Вот после того, как «Полтава» перегородила канал, я и вышел на вахту. Нам тоже грозит опасность сесть кормой на грунт у южного берега. Попросили «Зюйд» помочь нам снять с мели носовую часть «Полтавы». Тужились, тужились – ни с места. Масса такой громадины даже на малом ходу здорово врезалась в берег. Теперь канал перегорожен надежно – не только нам, но и «Зюйду» в Ленинград не вернуться. Время уже 5 часов, скоро будет светать, немцы днем никому не дают проходить по каналу. На «Полтаве» больше получаса отдавали буксирные концы. Наш капитан-лейтенант даже охрип, ругаясь. «Зюйд» снял команду с «Полтавы», и мы двинулись в Кронштадт. На востоке небо начинает светлеть. В конце огражденного канала, где стояла в бухточке «Октябрина», полузатопленный буксир.
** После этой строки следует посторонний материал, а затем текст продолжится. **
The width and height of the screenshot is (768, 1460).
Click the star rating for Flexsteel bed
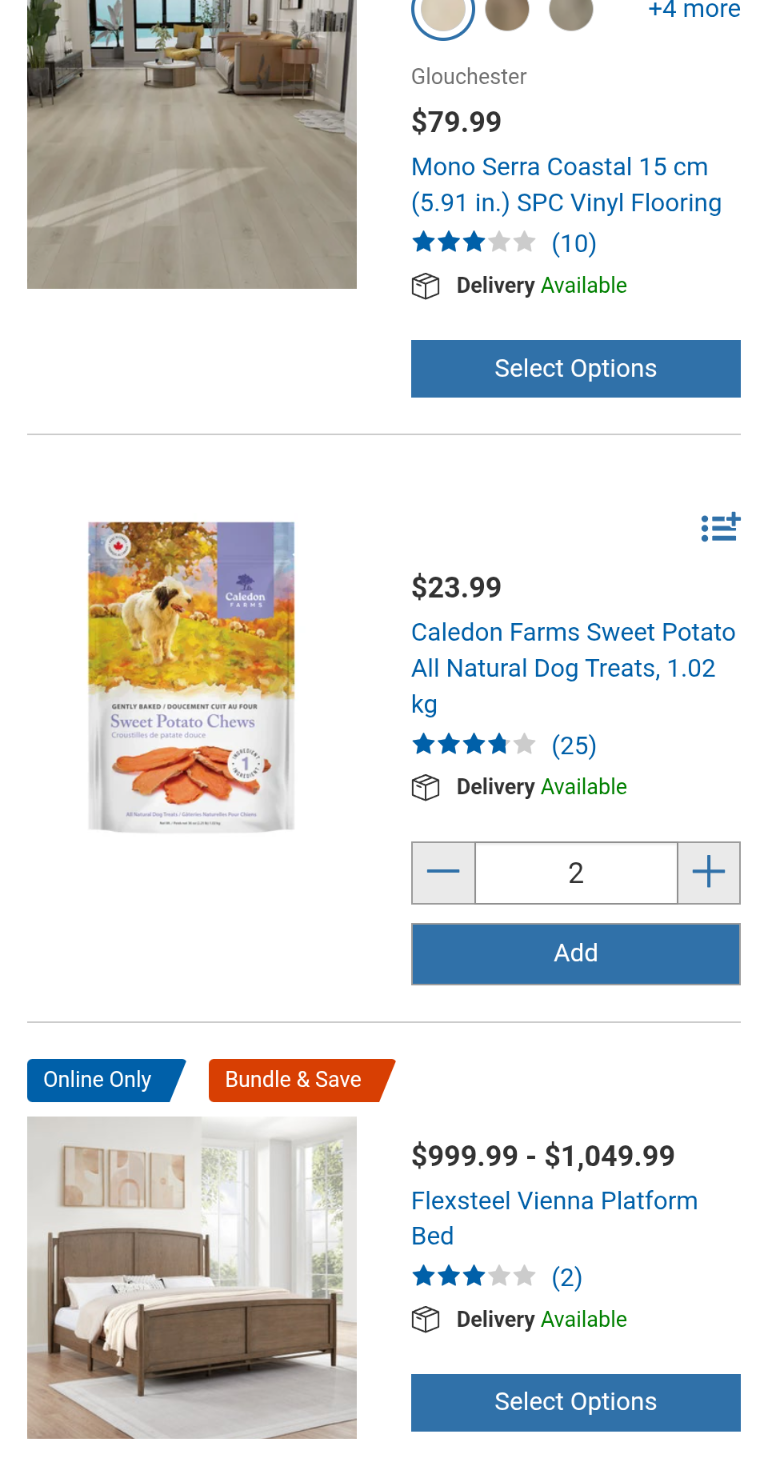(473, 1277)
Наверное, он затаскивал, устанавливал «Октябрину» в эту бухточку – артиллерийскую позицию линкора и погиб при последней бомбежке линкора на этом месте.

На еще темном южном берегу пожары в районе Петергофа. Они продолжаются уже несколько дней. На траверзе Петергофа старпом, как и раньше, дал команду запустить донку – насос для закачки в цистерну питьевой воды, здесь она самая чистая и пресная. Совсем рассвело, Кронштадт уже недалеко. Теперь мы почти в безопасности. Со стороны южного берега появился «Юнкерc». Чего в такую рань? Откуда-то по нему вяло, как бы спросонья, дали четыре выстрела. Дал четыре выстрела и я, и «Юнкерc» ушел на юго-запад.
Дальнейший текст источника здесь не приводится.